> _Document passage_:
START

As with vectors, we can create and manipulate matrices in R as two-dimensional rectangular arrays of numbers. As data sets are typically in this form, it is worth becoming familiar with how matrices work in R (although most of the time we will use data frames instead).
A matrix is created using the matrix
function, which takes three arguments: the values of the matrix, the number of rows (nrow
), and the number of columns (ncol
):
M <- matrix(c(3:14), nrow = 4, ncol=3)
M
## [,1] [,2] [,3]
## [1,] 3 7 11
## [2,] 4 8 12
## [3,] 5 9 13
## [4,] 6 10 14
By default, R uses the given values to first fill down the first column, and then the second, and so on. If the values are arranged in row order, we can add the byrow=TRUE
optional argument
N <- matrix(c(3:14), nrow = 4, ncol=3, byrow=TRUE)
N
## [,1] [,2] [,3]
## [1,] 3 4 5
## [2,] 6 7 8
## [3,] 9 10 11
## [4,] 12 13 14
R Help: matrix,
Alternatively, we can construct a matrix by ‘binding’ a number of vectors of equal length together. If we treat each vector as a column then we use the cbind
function, and if each vector is a row then we use rbind
:
cbind(1:4, 5:8, -2:-5)
## [,1] [,2] [,3]
## [1,] 1 5 -2
## [2,] 2 6 -3
## [3,] 3 7 -4
## [4,] 4 8 -5
rbind(1:4, 5:8, -2:-5)
## [,1] [,2] [,3] [,4]
## [1,] 1 2 3 4
## [2,] 5 6 7 8
## [3,] -2 -3 -4 -5
R Help: cbind, rbind
We can find the dimensions of a particular matrix by passing it to the dim
function:
dim(M)
## [1] 4 3
R Help: dim
We can also assign labels to the columns or rows of a matrix via the colnames
and rownames
functions, assigning the labels as a vector of strings:
colnames(N) <- c('A','B','C')
N
## A B C
## [1,] 3 4 5
## [2,] 6 7 8
## [3,] 9 10 11
## [4,] 12 13 14
We access particular elements of a matrix in a similar way to vectors, however we must now specify the rows and columns of the elements of interest separated by a comma ,
:
M
## [,1] [,2] [,3]
## [1,] 3 7 11
## [2,] 4 8 12
## [3,] 5 9 13
## [4,] 6 10 14
M[3,2] ## get the element in the 3rd row, 2nd column
## [1] 9
If we want to extract all the rows in a particular column (or vice versa), then we omit the row number:
M[1,] ## get the entire first row
## [1] 3 7 11
M[,2:3] ## get the second and third columns
## [,1] [,2]
## [1,] 7 11
## [2,] 8 12
## [3,] 9 13
## [4,] 10 14
We can also use logical comparisons to select rows (or columns) depending on their values
M[M[,1]<=5,] ## take all rows where the entry in the first column is <= 5
## [,1] [,2] [,3]
## [1,] 3 7 11
## [2,] 4 8 12
## [3,] 5 9 13
Matrices behave in the same way as vectors when it comes to basic arithmetic with constants and other matrices:
A <- matrix(c(3, 9, -1, 4),nrow=2)

END

> _Material provided_:
START

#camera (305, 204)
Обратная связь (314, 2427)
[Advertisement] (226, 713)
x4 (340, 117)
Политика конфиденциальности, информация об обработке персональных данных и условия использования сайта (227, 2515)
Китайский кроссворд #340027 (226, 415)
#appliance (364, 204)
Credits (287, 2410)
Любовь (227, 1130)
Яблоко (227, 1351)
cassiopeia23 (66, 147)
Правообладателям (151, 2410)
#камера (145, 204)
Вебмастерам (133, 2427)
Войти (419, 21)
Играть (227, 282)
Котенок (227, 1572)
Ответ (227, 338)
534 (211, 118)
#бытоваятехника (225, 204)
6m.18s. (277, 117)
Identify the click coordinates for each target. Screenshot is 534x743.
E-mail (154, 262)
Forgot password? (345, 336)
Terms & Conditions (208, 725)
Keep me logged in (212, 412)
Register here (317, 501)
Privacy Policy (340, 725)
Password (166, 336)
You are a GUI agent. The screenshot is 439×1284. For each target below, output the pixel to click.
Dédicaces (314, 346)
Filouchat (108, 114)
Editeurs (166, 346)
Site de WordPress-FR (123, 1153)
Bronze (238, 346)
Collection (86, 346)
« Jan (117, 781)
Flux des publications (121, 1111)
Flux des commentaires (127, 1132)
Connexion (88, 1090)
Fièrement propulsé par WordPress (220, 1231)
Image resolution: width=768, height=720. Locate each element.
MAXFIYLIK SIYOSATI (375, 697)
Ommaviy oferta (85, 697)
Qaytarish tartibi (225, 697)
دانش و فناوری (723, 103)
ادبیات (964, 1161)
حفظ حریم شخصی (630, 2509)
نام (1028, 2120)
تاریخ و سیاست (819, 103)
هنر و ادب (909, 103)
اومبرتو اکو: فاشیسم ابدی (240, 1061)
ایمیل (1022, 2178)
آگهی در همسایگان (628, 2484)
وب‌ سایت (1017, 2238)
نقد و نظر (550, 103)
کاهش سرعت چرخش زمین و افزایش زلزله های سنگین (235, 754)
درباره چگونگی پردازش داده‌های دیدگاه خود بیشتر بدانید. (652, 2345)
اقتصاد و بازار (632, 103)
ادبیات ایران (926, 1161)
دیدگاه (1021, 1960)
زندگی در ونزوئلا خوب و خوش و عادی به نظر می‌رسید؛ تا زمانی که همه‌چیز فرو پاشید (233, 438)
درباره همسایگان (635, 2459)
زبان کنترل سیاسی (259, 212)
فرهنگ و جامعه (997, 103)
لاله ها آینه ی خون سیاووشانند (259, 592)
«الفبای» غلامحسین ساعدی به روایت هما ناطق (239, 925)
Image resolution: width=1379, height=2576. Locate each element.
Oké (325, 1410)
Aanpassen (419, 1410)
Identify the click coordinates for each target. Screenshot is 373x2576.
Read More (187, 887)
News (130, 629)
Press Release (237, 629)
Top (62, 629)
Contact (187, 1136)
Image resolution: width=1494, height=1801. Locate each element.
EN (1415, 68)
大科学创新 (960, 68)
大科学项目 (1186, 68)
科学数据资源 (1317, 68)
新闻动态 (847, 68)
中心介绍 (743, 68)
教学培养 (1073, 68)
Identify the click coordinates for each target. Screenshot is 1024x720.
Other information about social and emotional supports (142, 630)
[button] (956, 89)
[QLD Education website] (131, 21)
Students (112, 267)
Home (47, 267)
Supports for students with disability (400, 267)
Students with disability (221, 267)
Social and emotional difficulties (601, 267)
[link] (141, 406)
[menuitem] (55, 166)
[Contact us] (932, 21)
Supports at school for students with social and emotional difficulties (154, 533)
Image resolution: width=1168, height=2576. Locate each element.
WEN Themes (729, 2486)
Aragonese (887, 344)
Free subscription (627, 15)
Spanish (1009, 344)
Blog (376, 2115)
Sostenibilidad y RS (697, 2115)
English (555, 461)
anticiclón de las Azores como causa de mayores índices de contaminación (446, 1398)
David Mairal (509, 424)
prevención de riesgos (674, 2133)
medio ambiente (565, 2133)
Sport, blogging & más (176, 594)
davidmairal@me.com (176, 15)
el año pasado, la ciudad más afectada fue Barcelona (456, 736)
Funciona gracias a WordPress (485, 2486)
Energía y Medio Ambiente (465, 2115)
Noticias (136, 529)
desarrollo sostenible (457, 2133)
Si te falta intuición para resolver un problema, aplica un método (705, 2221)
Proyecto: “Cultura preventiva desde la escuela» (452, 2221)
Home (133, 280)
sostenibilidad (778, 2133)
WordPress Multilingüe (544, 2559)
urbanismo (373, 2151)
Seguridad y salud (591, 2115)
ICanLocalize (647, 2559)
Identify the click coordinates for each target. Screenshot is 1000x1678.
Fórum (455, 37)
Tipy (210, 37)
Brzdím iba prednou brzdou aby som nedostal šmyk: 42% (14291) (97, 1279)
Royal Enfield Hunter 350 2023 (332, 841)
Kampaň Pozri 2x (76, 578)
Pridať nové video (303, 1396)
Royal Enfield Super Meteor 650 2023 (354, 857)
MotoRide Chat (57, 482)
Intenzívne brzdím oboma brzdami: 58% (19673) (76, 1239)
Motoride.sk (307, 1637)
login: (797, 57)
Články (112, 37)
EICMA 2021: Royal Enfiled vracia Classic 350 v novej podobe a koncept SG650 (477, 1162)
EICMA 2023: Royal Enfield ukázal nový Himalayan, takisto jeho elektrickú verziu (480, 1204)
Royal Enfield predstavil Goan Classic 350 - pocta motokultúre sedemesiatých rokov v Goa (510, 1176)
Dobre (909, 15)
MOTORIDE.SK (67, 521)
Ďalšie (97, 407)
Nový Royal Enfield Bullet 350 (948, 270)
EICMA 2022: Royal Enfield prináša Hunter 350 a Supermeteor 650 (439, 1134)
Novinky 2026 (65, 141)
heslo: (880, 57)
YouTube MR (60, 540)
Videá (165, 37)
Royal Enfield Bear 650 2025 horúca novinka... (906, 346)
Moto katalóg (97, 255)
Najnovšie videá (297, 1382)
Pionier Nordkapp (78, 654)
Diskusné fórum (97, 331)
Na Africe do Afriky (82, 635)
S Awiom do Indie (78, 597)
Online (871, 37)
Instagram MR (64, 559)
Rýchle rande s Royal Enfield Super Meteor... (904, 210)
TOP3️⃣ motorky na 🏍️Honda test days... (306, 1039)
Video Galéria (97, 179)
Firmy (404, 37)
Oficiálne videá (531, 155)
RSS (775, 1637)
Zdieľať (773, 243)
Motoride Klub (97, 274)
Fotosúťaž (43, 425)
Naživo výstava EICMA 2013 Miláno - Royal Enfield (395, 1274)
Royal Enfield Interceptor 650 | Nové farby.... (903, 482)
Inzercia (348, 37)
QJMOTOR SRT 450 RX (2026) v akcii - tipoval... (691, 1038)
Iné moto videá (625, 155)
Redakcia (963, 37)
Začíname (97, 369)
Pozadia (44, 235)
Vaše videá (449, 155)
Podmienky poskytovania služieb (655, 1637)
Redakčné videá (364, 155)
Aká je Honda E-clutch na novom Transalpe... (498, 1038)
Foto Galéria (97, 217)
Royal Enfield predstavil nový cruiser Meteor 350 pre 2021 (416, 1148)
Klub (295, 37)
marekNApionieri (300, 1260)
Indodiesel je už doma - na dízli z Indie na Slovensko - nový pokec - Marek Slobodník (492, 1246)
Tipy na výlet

END

> _What you need to do_:
A. In the text on R matrices, rewrite the paragraph that begins "As with vectors, we can create" as a short bulleted list that keeps its main facts.
B. Decide whether each statement agrees with the text on R matrices, and answer yes or no. Support each answer with the deciding words from the text, quoted exactly. (i) By default, R fills a matrix with the given values row by row. (ii) The rbind function is used when each vector is treated as a row. (iii) Labels for the columns or rows of a matrix are assigned with the dim function.

> _Solutions to the exercise_:
A.
- Like vectors, matrices can be created and manipulated in R as two-dimensional rectangular arrays of numbers.
- Data sets typically take this form, so it is worth becoming familiar with how matrices work in R.
- Most of the time, however, data frames will be used instead.

B.
(i) No: "By default, R uses the given values to first fill down the first column, and then the second, and so on."
(ii) Yes: "if each vector is a row then we use rbind"
(iii) No: "assign labels to the columns or rows of a matrix via the colnames and rownames functions"